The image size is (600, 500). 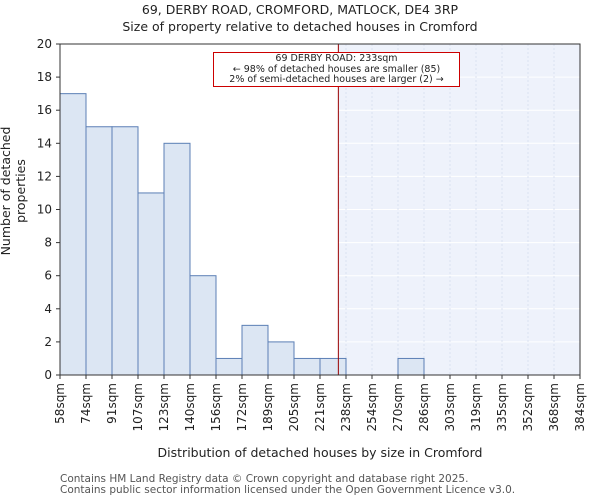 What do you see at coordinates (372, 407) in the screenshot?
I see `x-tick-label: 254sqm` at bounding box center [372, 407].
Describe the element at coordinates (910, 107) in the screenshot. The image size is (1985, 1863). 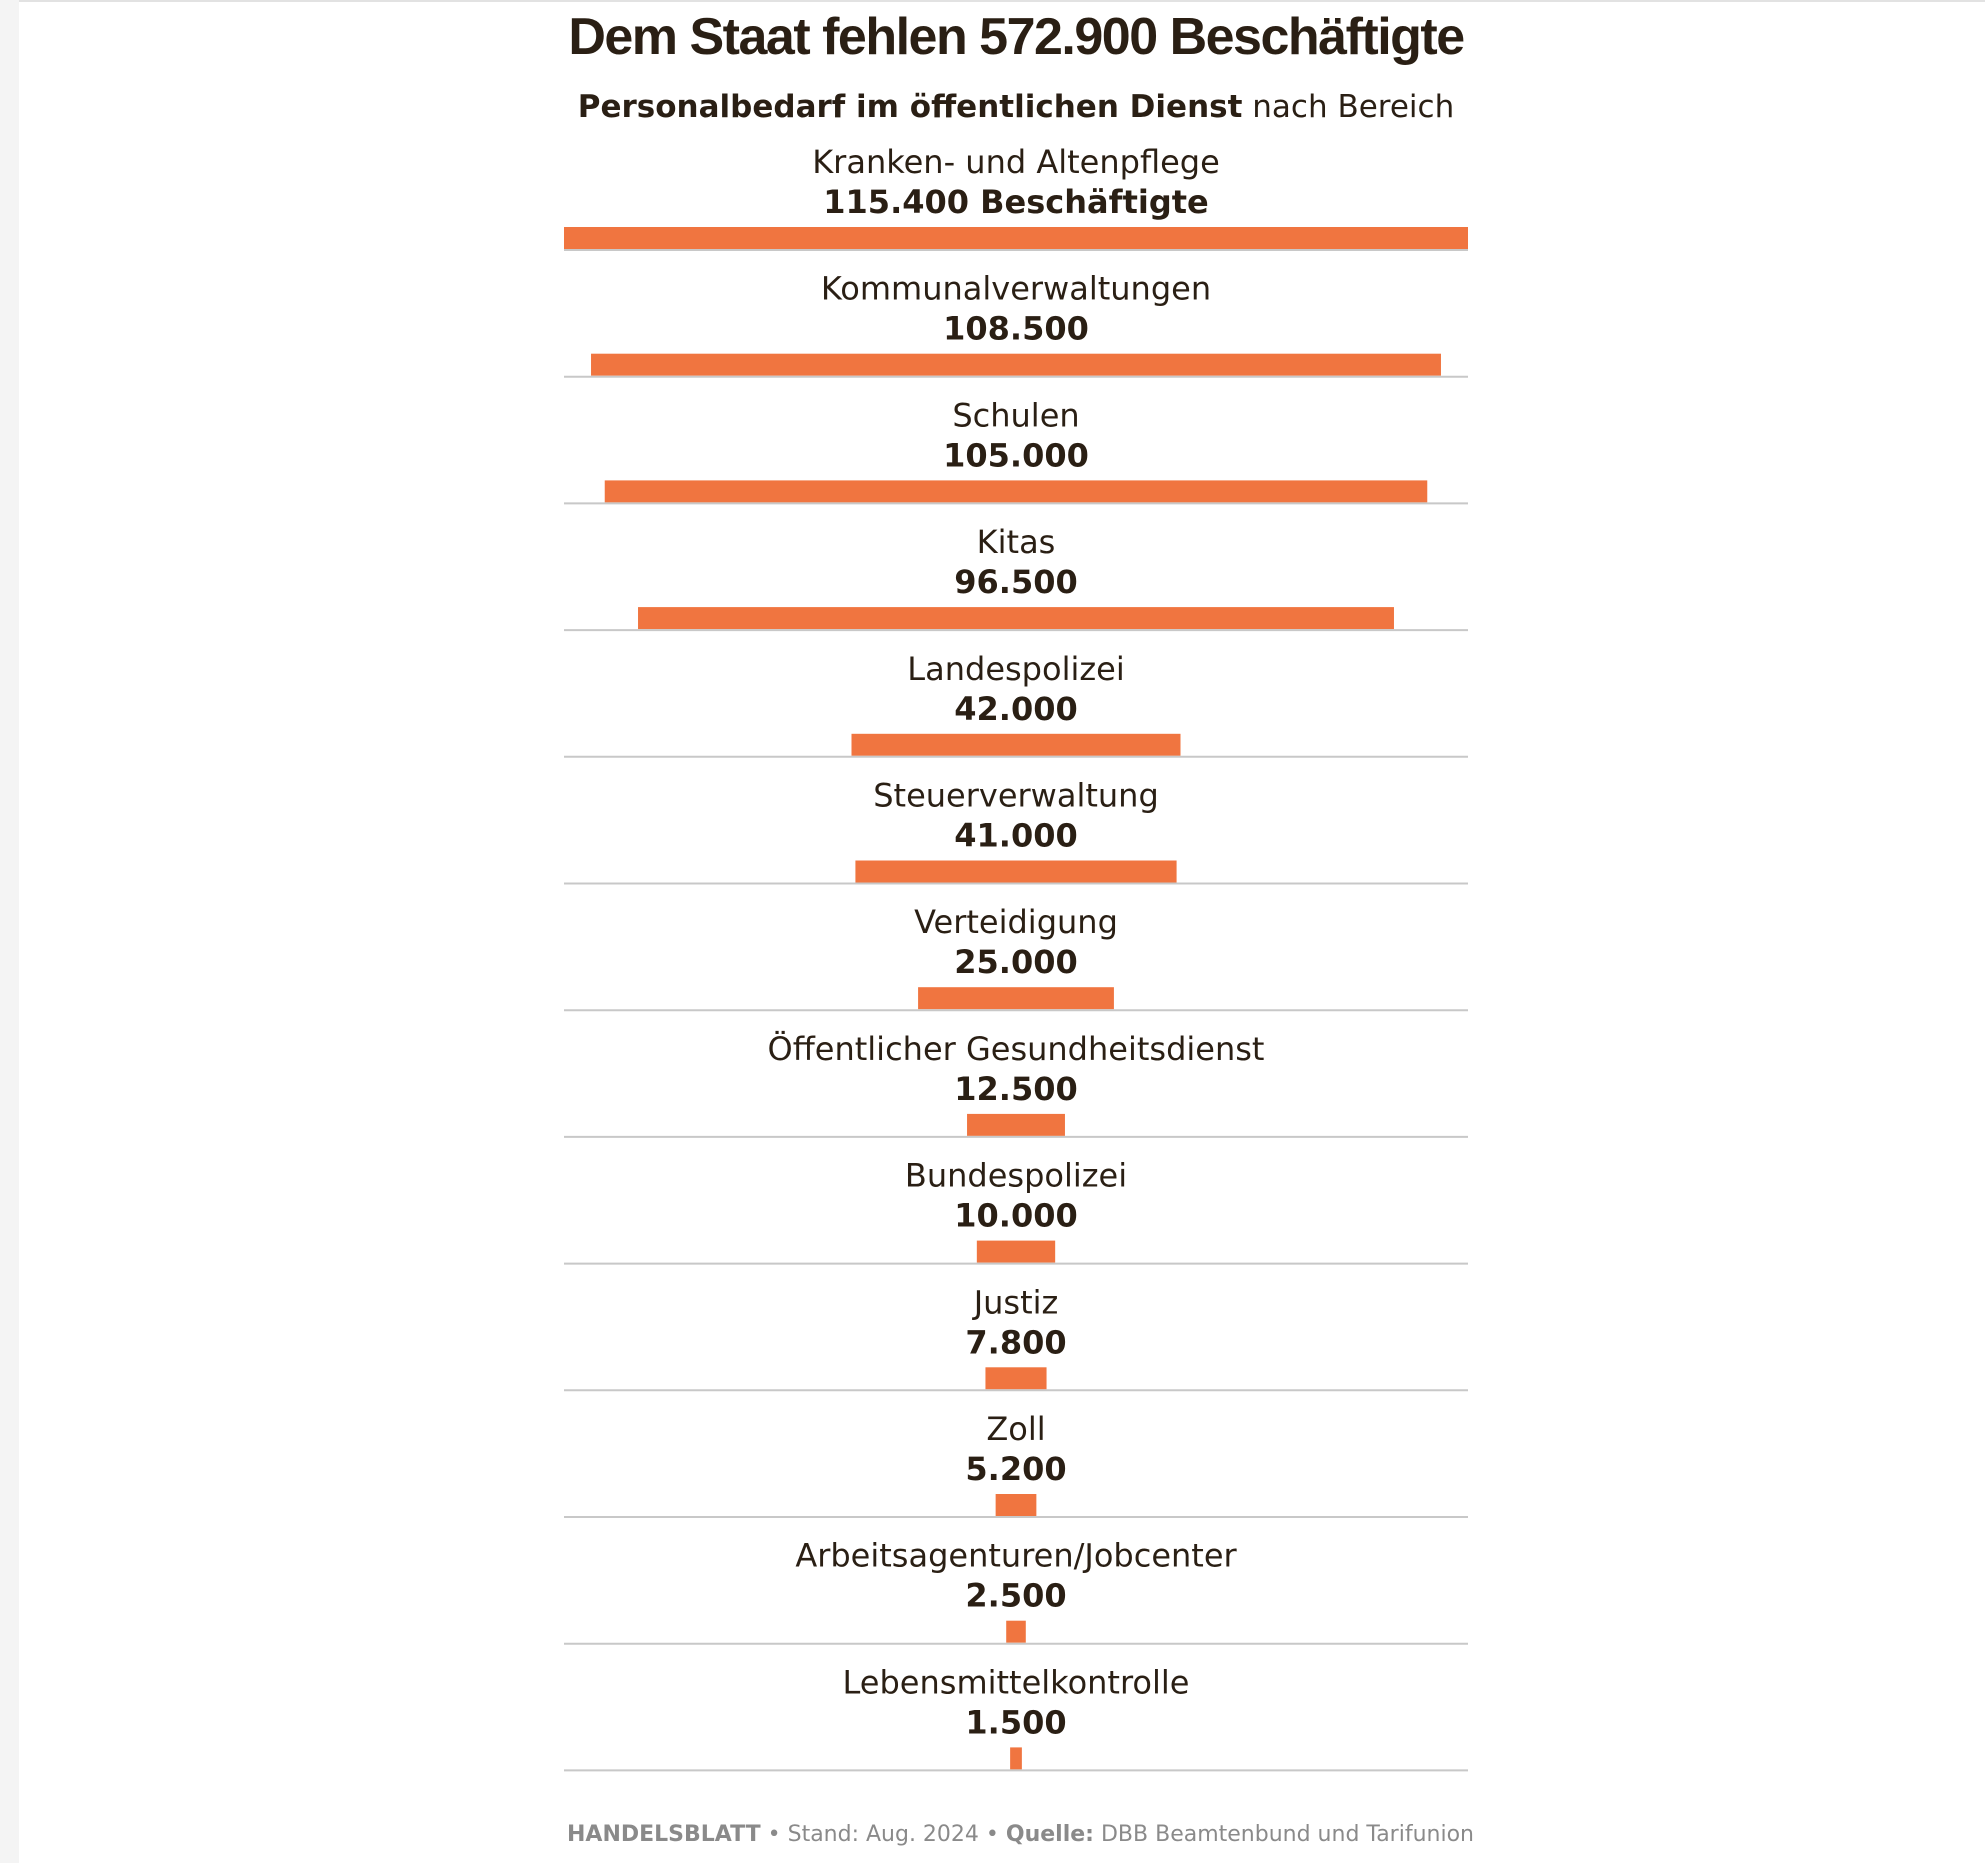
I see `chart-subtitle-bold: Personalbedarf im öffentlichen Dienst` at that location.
...
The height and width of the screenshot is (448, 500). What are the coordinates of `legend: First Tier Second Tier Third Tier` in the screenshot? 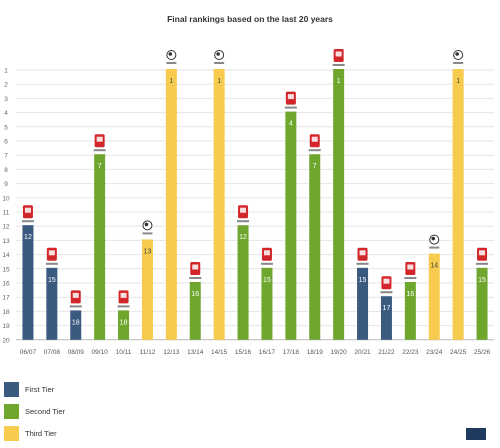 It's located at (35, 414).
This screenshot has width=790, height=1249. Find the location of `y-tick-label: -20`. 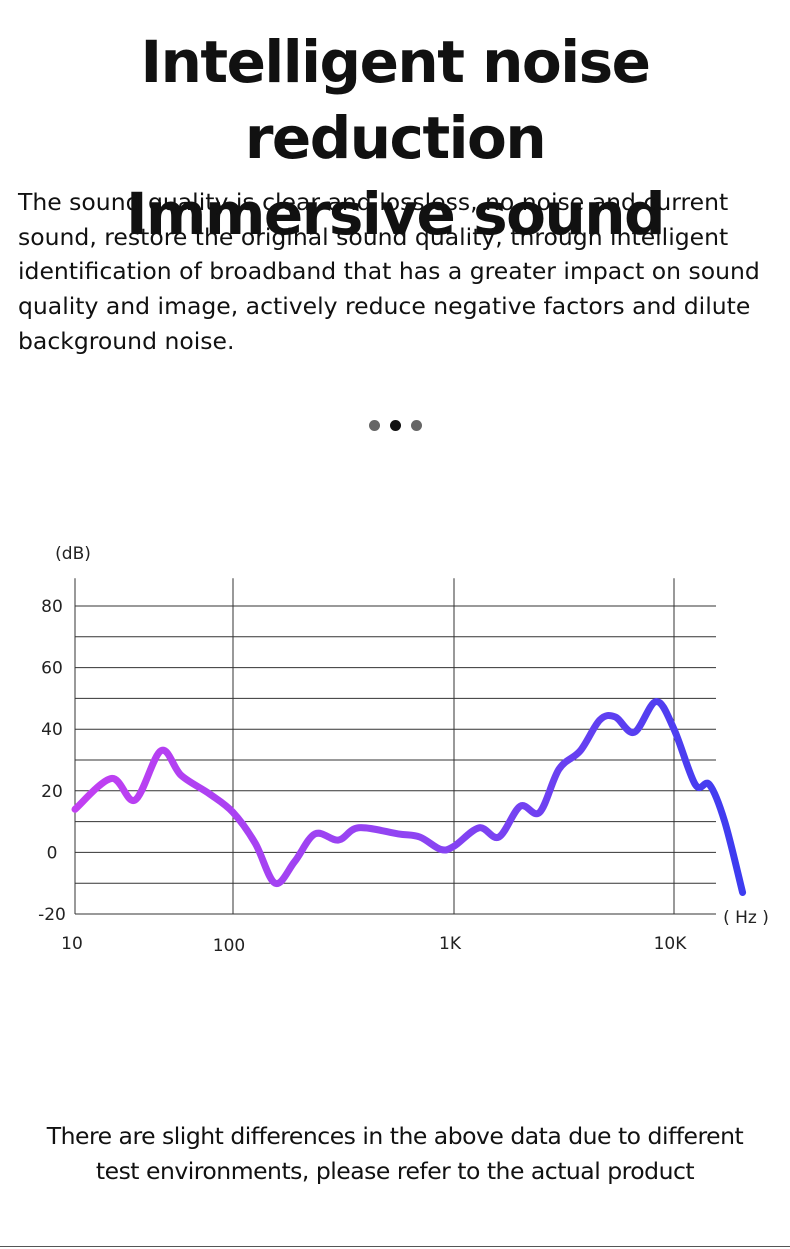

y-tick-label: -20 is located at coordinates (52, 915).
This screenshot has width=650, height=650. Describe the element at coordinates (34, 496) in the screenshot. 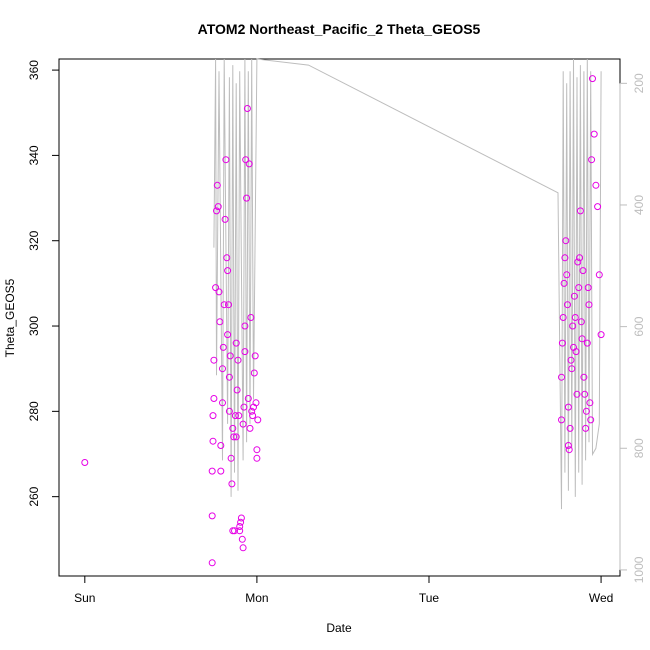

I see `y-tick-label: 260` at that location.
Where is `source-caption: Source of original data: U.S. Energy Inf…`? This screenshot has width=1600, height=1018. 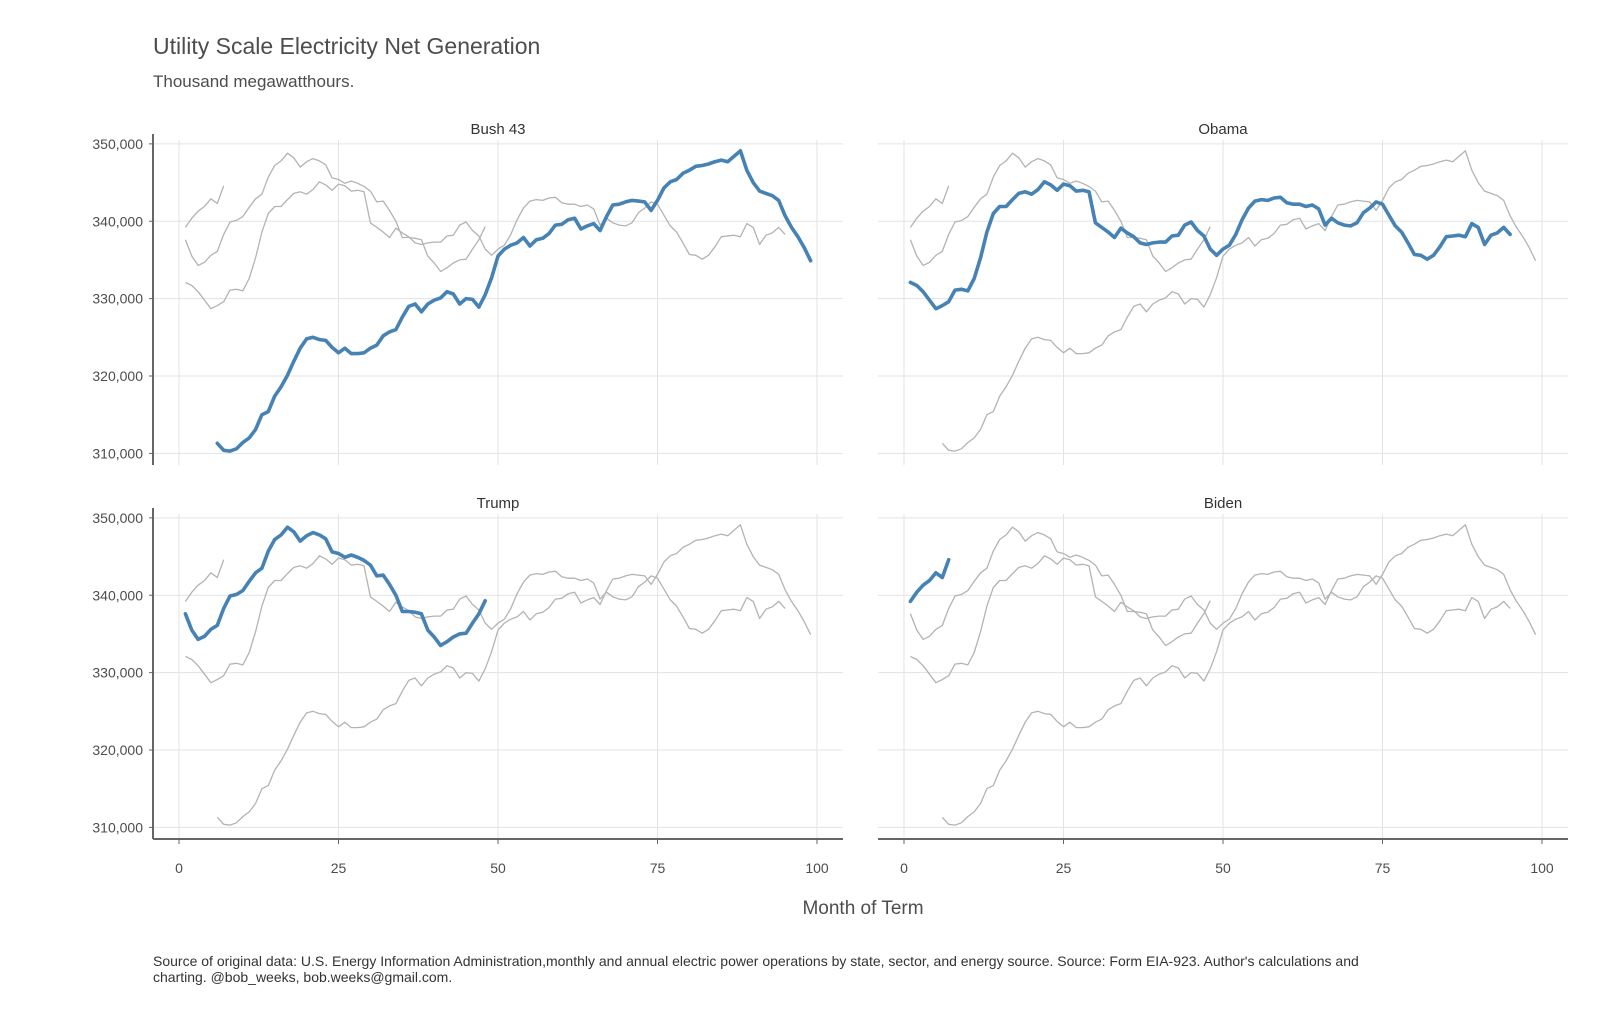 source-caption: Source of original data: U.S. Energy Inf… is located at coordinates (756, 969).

◆ Directions for this task ◆
Convert the material between the lines holding "This screenshot has width=790, height=1249." and "y-tick-label: -20 is", inclusive, into a two-column CSV with the header instruction,output. Give one row per instruction, with its text and its answer each in a single quoted field, line breaks turned into spaces, and the pictures left out.

◆ Solution ◆
instruction,output
"This screenshot has width=790, height=1249. Find the location of `y-tick-label: -20`.","y-tick-label: -20 is located at coordinates (52, 915)."